Google Loon Balloons: Still Aloft

February 23, 2017

I enjoy thinking about Google’s Loon balloons. Others are fascinated as well. For instance, the renowned journalistic outfit CBS News showed a happy face. Navigate to “Can Google’s Internet Beaming Balloons Beat the Wind?” The answer, I thought, is obvious, “Darn right.” The write up told me:

Engineers involved in the eccentric project, a part of the X Lab owned by Google’s corporate parent Alphabet Inc., say they have come up with algorithms that enable the high-flying balloons to do a better job anticipating shifting wind conditions so they hover above masses of land for several months instead of orbiting the earth.

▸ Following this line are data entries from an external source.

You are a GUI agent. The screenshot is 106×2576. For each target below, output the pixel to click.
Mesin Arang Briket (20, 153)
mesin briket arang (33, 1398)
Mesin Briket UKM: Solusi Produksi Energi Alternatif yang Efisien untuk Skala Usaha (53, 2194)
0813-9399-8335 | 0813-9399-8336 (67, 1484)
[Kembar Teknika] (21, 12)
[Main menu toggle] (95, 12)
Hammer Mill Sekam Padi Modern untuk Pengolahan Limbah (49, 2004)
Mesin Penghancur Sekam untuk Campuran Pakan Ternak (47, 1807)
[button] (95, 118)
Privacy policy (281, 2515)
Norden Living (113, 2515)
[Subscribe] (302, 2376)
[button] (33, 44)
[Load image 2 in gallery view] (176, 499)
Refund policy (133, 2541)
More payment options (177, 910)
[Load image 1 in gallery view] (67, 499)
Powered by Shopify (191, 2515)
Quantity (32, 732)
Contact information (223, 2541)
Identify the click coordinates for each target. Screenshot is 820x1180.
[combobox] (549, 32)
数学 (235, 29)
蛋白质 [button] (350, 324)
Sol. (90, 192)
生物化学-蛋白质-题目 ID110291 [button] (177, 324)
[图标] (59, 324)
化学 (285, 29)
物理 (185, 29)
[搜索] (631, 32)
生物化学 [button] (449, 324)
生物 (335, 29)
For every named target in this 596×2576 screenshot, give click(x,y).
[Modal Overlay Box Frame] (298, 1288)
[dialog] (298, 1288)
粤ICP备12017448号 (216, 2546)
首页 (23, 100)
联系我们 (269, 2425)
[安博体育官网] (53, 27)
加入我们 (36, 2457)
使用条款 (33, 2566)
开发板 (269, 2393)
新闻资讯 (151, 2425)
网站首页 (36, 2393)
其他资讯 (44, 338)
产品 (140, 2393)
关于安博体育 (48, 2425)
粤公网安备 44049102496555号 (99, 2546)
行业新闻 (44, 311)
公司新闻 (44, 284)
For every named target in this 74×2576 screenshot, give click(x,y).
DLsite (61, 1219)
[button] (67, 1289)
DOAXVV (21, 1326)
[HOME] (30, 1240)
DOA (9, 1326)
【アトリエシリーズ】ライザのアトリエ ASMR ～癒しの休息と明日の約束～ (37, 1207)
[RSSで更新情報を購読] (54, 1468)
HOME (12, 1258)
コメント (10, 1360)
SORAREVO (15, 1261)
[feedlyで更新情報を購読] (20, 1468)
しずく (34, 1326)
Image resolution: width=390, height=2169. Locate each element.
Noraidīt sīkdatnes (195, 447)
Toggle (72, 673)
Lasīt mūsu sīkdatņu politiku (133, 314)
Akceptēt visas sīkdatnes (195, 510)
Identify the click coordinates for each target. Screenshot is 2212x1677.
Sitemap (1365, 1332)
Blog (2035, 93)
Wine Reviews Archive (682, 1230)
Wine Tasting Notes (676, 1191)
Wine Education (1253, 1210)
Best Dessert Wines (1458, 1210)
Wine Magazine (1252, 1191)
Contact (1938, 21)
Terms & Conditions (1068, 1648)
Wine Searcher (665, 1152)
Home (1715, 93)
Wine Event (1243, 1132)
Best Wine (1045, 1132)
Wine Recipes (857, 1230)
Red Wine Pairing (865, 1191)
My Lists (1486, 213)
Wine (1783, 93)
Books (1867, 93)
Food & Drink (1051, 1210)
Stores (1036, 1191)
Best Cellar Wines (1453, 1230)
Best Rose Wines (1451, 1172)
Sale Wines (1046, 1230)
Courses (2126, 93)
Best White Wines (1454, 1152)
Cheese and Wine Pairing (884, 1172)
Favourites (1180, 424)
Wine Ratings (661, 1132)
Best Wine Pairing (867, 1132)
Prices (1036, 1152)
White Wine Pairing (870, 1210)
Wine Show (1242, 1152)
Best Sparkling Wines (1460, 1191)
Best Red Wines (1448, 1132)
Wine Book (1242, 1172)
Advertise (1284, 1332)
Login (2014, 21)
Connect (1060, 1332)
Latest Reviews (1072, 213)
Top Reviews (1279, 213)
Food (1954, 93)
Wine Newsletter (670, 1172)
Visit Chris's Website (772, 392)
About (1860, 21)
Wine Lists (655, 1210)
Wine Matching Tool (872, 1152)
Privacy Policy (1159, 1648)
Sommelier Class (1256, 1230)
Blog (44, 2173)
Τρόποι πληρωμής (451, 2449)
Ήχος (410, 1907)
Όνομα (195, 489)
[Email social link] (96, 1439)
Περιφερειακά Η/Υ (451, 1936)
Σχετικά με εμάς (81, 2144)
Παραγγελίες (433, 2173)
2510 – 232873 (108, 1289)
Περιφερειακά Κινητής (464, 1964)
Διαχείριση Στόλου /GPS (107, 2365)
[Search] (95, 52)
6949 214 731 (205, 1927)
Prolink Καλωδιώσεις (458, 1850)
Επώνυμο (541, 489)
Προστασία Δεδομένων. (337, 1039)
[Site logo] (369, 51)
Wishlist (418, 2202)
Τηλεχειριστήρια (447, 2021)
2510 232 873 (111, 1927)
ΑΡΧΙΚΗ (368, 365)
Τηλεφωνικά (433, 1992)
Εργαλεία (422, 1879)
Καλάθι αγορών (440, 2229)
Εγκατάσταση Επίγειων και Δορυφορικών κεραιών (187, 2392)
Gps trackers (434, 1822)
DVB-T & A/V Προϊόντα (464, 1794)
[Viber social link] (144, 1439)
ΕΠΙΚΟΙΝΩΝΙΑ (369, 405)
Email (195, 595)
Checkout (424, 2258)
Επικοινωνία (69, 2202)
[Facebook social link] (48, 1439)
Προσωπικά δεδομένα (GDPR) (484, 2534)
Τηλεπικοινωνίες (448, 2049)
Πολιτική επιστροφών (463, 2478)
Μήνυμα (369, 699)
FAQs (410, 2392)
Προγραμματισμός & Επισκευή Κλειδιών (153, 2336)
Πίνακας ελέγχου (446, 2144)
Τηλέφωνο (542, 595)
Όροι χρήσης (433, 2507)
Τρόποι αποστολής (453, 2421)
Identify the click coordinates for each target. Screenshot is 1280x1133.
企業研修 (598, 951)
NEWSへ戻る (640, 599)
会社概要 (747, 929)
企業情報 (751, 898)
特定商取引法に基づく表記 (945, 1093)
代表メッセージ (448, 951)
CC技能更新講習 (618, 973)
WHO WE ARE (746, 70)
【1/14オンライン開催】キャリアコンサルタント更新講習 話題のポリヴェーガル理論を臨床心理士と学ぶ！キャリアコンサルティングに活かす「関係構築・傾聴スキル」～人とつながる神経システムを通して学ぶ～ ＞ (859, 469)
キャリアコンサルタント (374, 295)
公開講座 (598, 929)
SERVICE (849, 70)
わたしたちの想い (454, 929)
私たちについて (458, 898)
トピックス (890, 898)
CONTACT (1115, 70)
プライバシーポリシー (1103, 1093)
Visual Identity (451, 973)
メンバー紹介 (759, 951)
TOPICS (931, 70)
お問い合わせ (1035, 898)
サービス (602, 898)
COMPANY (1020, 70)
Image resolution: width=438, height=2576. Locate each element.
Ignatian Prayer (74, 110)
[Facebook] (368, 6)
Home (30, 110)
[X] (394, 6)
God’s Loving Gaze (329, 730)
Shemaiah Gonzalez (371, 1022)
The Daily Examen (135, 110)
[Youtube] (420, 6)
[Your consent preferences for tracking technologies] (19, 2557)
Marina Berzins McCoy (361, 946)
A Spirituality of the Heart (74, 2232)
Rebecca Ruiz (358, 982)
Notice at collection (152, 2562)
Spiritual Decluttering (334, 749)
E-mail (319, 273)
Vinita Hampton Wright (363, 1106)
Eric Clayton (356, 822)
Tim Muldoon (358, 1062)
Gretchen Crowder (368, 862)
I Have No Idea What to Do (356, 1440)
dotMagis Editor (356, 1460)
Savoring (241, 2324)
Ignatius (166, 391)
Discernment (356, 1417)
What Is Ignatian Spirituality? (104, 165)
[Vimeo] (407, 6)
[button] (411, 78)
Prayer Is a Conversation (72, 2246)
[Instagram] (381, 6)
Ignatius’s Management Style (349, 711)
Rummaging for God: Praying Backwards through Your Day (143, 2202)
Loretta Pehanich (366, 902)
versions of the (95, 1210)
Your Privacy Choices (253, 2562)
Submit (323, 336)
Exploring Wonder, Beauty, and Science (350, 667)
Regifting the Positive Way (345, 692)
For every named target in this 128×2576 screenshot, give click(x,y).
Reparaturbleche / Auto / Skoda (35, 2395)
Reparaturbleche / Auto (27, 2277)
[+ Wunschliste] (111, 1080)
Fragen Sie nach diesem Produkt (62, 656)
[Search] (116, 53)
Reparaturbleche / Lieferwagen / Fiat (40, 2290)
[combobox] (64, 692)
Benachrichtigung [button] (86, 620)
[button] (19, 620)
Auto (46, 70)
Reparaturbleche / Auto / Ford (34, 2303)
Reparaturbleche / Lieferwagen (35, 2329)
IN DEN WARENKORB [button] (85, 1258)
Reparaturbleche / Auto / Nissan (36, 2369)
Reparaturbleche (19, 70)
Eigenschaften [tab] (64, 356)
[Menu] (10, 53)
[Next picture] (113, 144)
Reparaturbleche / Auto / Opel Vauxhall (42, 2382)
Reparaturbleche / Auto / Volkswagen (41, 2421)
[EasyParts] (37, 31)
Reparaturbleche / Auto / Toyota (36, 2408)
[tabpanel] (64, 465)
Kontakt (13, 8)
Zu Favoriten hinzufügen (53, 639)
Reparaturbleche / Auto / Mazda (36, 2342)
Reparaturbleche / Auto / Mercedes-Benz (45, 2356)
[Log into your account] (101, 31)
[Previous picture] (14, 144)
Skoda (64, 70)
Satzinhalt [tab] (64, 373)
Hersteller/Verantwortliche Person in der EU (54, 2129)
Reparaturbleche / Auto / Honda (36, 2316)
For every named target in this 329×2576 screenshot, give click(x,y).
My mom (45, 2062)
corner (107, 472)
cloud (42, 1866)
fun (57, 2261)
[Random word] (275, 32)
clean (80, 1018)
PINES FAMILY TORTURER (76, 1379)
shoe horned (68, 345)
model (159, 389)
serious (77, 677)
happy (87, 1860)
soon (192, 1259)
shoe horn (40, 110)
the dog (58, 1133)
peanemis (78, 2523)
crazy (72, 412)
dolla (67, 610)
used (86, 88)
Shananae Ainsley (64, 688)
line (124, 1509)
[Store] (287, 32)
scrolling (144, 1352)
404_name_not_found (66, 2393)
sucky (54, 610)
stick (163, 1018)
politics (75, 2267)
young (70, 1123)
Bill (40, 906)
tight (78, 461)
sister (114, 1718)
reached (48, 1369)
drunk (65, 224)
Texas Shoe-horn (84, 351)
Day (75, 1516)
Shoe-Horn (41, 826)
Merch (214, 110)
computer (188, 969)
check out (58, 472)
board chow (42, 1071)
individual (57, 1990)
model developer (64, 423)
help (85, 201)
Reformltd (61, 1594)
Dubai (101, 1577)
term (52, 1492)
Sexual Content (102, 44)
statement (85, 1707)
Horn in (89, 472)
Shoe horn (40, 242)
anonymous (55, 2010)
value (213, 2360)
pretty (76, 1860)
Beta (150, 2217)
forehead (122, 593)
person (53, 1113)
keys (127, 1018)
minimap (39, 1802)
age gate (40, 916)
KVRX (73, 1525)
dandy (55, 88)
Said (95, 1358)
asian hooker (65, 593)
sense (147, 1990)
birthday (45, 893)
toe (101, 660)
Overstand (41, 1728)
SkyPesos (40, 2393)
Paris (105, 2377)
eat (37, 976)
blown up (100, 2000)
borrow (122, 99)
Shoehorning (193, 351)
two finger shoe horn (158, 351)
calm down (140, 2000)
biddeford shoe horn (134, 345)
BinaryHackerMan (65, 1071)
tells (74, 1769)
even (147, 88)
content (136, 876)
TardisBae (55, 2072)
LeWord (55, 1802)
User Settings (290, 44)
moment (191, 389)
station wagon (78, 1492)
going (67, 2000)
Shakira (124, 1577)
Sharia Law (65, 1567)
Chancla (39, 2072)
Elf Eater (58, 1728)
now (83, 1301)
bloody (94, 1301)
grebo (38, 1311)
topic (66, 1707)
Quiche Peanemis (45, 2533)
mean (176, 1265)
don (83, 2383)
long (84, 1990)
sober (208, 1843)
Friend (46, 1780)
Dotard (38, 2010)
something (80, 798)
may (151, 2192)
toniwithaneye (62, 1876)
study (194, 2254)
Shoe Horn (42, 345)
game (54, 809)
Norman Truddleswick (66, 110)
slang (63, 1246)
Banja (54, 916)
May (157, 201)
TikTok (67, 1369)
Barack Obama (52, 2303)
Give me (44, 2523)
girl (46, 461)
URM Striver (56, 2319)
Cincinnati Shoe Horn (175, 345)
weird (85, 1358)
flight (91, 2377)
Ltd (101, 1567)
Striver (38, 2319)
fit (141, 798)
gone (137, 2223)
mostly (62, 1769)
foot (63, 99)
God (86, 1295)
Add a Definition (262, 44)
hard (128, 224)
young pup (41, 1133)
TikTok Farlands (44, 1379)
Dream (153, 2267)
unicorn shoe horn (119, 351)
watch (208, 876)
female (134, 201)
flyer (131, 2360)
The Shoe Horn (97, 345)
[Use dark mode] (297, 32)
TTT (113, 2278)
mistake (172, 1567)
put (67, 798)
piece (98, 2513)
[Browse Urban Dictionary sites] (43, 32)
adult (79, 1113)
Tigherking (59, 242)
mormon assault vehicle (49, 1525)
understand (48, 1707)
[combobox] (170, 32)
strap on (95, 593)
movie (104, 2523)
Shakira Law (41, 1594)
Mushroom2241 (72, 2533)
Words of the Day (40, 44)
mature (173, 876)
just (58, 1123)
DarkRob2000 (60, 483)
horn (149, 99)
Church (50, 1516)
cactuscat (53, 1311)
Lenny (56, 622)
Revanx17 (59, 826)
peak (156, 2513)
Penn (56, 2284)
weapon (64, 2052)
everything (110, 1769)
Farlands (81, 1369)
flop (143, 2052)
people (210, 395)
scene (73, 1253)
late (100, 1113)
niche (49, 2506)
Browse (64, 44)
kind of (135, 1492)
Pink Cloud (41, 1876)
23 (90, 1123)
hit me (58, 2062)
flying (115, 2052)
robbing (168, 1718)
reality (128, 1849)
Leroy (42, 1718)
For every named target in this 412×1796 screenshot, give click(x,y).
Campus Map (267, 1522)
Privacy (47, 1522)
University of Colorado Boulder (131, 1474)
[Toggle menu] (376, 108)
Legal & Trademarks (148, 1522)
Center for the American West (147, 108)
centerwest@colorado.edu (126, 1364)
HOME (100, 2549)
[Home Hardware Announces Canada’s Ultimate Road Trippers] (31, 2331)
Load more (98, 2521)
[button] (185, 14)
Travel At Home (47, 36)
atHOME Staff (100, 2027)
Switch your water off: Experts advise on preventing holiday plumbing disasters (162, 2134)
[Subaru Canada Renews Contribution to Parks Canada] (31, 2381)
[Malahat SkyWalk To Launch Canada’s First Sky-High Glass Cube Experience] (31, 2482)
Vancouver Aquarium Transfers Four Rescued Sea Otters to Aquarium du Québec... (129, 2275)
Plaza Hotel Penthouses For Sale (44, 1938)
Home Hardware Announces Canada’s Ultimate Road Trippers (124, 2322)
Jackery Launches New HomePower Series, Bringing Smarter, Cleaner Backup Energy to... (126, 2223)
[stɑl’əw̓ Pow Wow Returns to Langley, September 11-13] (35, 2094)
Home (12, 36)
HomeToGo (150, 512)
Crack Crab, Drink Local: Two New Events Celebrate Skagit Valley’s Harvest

The idea is that instead of being blown like a US government balloon from the DC area to Pennsylvania, the Loon balloon would circle an area. Smart software does the trick. The technology allows the Google to deploy fewer balloons to provide Internet access (and ads) to those parts of the world where water, not online connectivity, is a big deal.

The write up points out:

The Alphabet subsidiaries operating outside Google, a hodgepodge of far-flung projects, have lost a combined $7.1 billion during the past two years. In an acknowledgement of their lofty goals and risky nature, Alphabet CEO Larry Page calls them “moonshots.”

I noted that moon rhymes with loon.

The relative of Dr. Edward Teller allegedly said that the new approach plays “a game of chess with the wind.”

Anyone remember that old TV commercial, “It’s not nice to fool Mother Nature”? With some interesting weather manifesting itself here in good old rural Kentucky and near the Oroville Dam, Google believes it will look that Mother Nature in the eye and say, “Checkmate.” Weather is not match for the Googlers.